DIRECTIONS FOR THIS TASK:
Each record must appear in your answer exactly as it does below.

DATA FOR THIS EXERCISE:
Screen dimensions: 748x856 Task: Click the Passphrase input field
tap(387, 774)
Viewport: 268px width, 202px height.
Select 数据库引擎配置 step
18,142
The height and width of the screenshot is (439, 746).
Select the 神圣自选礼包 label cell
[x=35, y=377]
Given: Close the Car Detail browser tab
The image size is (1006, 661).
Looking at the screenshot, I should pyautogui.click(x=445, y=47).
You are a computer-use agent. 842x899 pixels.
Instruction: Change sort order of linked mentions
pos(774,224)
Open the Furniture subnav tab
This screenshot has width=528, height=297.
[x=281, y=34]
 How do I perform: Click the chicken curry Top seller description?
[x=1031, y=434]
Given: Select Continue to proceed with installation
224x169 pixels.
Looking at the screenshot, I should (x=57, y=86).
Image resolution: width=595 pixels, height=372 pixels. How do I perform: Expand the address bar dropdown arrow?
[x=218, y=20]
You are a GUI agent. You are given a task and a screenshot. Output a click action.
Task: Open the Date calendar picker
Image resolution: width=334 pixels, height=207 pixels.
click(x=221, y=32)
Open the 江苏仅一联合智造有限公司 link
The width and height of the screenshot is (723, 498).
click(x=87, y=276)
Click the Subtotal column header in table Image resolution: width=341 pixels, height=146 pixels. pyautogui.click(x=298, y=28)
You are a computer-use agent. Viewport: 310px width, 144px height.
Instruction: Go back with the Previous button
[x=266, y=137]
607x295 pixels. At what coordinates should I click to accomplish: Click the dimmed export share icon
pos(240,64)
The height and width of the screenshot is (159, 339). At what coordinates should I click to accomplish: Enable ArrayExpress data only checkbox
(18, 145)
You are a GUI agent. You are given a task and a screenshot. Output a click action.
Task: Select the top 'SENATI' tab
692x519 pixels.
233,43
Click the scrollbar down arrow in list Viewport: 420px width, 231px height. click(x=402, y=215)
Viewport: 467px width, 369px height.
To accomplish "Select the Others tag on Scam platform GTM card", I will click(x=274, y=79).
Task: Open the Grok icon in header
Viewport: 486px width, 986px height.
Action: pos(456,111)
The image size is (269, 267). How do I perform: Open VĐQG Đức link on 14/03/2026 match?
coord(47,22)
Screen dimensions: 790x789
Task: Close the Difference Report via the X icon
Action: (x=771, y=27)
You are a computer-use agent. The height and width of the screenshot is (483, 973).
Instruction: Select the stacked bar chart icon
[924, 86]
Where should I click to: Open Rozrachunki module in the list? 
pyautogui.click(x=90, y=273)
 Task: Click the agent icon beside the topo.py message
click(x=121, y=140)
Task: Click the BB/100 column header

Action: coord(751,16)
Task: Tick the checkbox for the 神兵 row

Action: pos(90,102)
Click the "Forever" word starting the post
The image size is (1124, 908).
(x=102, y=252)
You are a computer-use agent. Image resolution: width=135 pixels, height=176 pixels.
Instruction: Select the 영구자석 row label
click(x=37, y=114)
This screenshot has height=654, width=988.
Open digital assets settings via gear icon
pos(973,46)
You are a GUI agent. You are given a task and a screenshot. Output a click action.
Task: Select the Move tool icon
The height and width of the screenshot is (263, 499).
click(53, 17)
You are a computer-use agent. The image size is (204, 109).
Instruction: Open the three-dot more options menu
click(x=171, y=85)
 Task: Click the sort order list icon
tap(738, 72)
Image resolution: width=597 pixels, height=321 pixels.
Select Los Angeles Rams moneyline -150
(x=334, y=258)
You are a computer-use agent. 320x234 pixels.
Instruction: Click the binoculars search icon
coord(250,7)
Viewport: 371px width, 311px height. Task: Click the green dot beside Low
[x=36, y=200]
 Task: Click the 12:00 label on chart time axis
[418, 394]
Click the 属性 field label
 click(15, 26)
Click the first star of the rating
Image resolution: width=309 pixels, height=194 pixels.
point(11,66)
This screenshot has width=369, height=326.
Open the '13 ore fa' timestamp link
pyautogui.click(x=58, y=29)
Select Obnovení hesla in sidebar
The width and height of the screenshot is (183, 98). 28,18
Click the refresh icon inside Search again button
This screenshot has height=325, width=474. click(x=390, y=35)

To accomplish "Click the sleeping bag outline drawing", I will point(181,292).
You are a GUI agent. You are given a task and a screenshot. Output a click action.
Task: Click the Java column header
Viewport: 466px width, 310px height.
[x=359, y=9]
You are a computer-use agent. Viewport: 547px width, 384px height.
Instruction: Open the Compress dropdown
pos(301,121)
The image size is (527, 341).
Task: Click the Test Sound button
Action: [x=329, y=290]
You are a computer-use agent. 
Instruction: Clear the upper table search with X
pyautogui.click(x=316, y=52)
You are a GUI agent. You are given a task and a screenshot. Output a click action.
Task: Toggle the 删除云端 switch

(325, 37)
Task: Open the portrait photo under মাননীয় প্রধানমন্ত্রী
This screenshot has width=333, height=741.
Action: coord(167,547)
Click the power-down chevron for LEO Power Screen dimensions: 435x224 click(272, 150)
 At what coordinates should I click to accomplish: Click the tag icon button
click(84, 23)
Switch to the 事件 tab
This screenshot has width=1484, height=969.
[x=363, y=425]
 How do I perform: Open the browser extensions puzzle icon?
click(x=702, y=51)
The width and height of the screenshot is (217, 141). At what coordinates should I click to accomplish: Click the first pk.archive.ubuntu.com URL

TASK ANSWER:
Screen dimensions: 748x856 Task: Click the Passphrase input field
tap(387, 774)
Viewport: 268px width, 202px height.
Select 数据库引擎配置 step
18,142
The height and width of the screenshot is (439, 746).
Select the 神圣自选礼包 label cell
[x=35, y=377]
Given: Close the Car Detail browser tab
The image size is (1006, 661).
Looking at the screenshot, I should pyautogui.click(x=445, y=47).
You are a computer-use agent. 842x899 pixels.
Instruction: Change sort order of linked mentions
pos(774,224)
Open the Furniture subnav tab
This screenshot has width=528, height=297.
[x=281, y=34]
 How do I perform: Click the chicken curry Top seller description?
[x=1031, y=434]
Given: Select Continue to proceed with installation
224x169 pixels.
Looking at the screenshot, I should (x=57, y=86).
Image resolution: width=595 pixels, height=372 pixels. How do I perform: Expand the address bar dropdown arrow?
[x=218, y=20]
You are a GUI agent. You are given a task and a screenshot. Output a click action.
Task: Open the Date calendar picker
Image resolution: width=334 pixels, height=207 pixels.
click(x=221, y=32)
Open the 江苏仅一联合智造有限公司 link
The width and height of the screenshot is (723, 498).
click(x=87, y=276)
Click the Subtotal column header in table Image resolution: width=341 pixels, height=146 pixels. pyautogui.click(x=298, y=28)
You are a computer-use agent. Viewport: 310px width, 144px height.
Instruction: Go back with the Previous button
[x=266, y=137]
607x295 pixels. At what coordinates should I click to accomplish: Click the dimmed export share icon
pos(240,64)
The height and width of the screenshot is (159, 339). At what coordinates should I click to accomplish: Enable ArrayExpress data only checkbox
(18, 145)
You are a GUI agent. You are given a task and a screenshot. Output a click action.
Task: Select the top 'SENATI' tab
692x519 pixels.
233,43
Click the scrollbar down arrow in list Viewport: 420px width, 231px height. click(x=402, y=215)
Viewport: 467px width, 369px height.
To accomplish "Select the Others tag on Scam platform GTM card", I will click(x=274, y=79).
Task: Open the Grok icon in header
Viewport: 486px width, 986px height.
Action: pos(456,111)
The image size is (269, 267). How do I perform: Open VĐQG Đức link on 14/03/2026 match?
coord(47,22)
Screen dimensions: 790x789
Task: Close the Difference Report via the X icon
Action: (x=771, y=27)
You are a computer-use agent. The height and width of the screenshot is (483, 973).
Instruction: Select the stacked bar chart icon
[924, 86]
Where should I click to: Open Rozrachunki module in the list? 
pyautogui.click(x=90, y=273)
 Task: Click the agent icon beside the topo.py message
click(x=121, y=140)
Task: Click the BB/100 column header

Action: coord(751,16)
Task: Tick the checkbox for the 神兵 row

Action: pos(90,102)
Click the "Forever" word starting the post
The image size is (1124, 908).
(x=102, y=252)
You are a computer-use agent. Image resolution: width=135 pixels, height=176 pixels.
Instruction: Select the 영구자석 row label
click(x=37, y=114)
This screenshot has height=654, width=988.
Open digital assets settings via gear icon
pos(973,46)
You are a GUI agent. You are given a task and a screenshot. Output a click action.
Task: Select the Move tool icon
The height and width of the screenshot is (263, 499).
click(53, 17)
You are a computer-use agent. The image size is (204, 109).
Instruction: Open the three-dot more options menu
click(x=171, y=85)
 Task: Click the sort order list icon
tap(738, 72)
Image resolution: width=597 pixels, height=321 pixels.
Select Los Angeles Rams moneyline -150
(x=334, y=258)
You are a computer-use agent. 320x234 pixels.
Instruction: Click the binoculars search icon
coord(250,7)
Viewport: 371px width, 311px height. Task: Click the green dot beside Low
[x=36, y=200]
 Task: Click the 12:00 label on chart time axis
[418, 394]
Click the 属性 field label
 click(15, 26)
Click the first star of the rating
Image resolution: width=309 pixels, height=194 pixels.
point(11,66)
This screenshot has width=369, height=326.
Open the '13 ore fa' timestamp link
pyautogui.click(x=58, y=29)
Select Obnovení hesla in sidebar
The width and height of the screenshot is (183, 98). 28,18
Click the refresh icon inside Search again button
This screenshot has height=325, width=474. click(x=390, y=35)

To accomplish "Click the sleeping bag outline drawing", I will point(181,292).
You are a GUI agent. You are given a task and a screenshot. Output a click action.
Task: Click the Java column header
Viewport: 466px width, 310px height.
[x=359, y=9]
You are a computer-use agent. Viewport: 547px width, 384px height.
Instruction: Open the Compress dropdown
pos(301,121)
The image size is (527, 341).
Task: Click the Test Sound button
Action: [x=329, y=290]
You are a computer-use agent. 
Instruction: Clear the upper table search with X
pyautogui.click(x=316, y=52)
You are a GUI agent. You are given a task and a screenshot. Output a click action.
Task: Toggle the 删除云端 switch

(325, 37)
Task: Open the portrait photo under মাননীয় প্রধানমন্ত্রী
This screenshot has width=333, height=741.
Action: coord(167,547)
Click the power-down chevron for LEO Power Screen dimensions: 435x224 click(272, 150)
 At what coordinates should I click to accomplish: Click the tag icon button
click(84, 23)
Switch to the 事件 tab
This screenshot has width=1484, height=969.
[x=363, y=425]
 How do I perform: Open the browser extensions puzzle icon?
click(x=702, y=51)
The width and height of the screenshot is (217, 141). At what coordinates should I click to accomplish: Click the first pk.archive.ubuntu.com URL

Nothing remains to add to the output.